Now, five candidates have formally expressed interest and the council is poised to make a decision on who will help lead the town into the future.
Vying for an open slot on the council are three former members: Jim Murray, Tracey Stevens and Bill Bois.
Meanwhile, educators Jamie Soule and Andy Carlton are seeking an open seat on the School Administrative District 49 board of directors.
The council’s four current members are scheduled to make decisions on both posts during their Wednesday evening meeting.
Both seats were unexpectedly vacated shortly after the November elections, when voters elected Richard Letourneau and Aaron Rowden to the council; and Arel Spaulding and Stewart Kinley to the school board, all for terms beginning in January.
But at the beginning of this month, Letourneau and Mike Bolduc, a different member of the school board, both resigned. They cited career changes that would take them out of state and limit their ability to perform their municipal duties.
The council is expected to choose a fifth and final council member early in its meeting.
Murray completed a three-year term last year as the council’s vice-chairman before losing a bid for re-election against Letourneau and Rowden.
Town Manager Josh Reny said there is no burden on the council to seat Murray, who was the next-highest vote-getter in the November election.
He said the vote tally in that election could be interpreted as a show of support, or of rejection, by the voting public.
“There’s no way to know for sure,” he said.
Stevens, who is a former Fairfield town clerk, also recently completed a one-year term during which she served as the chairwoman of the council.
Bois, who has also been active in town affairs, served on the council from 1998 to 2001.
The candidates have all made headlines in recent years for their views on various municipal issues.
In 2012, when many municipalities including Fairfield were grappling with the issue of fireworks, Bois called for an outright ban in the town.
The town council ultimately restricted fireworks usage to just a handful of days throughout the year, including the Fourth of July.
In June, Murray and Stevens joined the rest of the council in urging voters to reject the school district budget of $23.7 million.
Murray said the district was spending too much on maintenance projects, while Stevens said the district’s budget process needed to be more transparent.
The town’s voters did reject the budget, but it was ultimately adopted districtwide with support in Albion, Benton and Clinton.

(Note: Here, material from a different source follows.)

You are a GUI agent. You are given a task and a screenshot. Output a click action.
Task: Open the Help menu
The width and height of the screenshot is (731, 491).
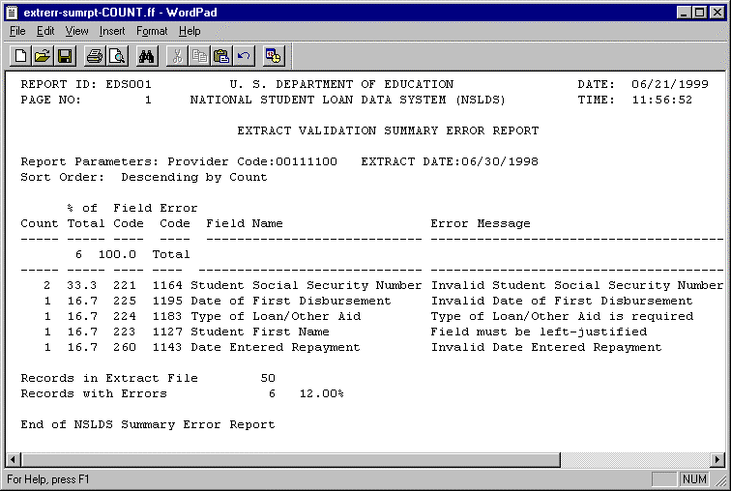click(190, 31)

Once the new council member is chosen and seated, the full council will make a decision on filling the open slot on the school board.
Carlton is the assistant principal at Oak Hill High School in Wales, part of RSU 4, while Soule is an administrator at Erskine Academy in South China.
Carlton lost an election bid for the school board in 2011.
The council is also scheduled to form a labor negotiations committee during Wednesday’s meeting. Earlier this month, members delayed the formation of the committee, citing a desire for the new council member to have an opportunity to participate in the process.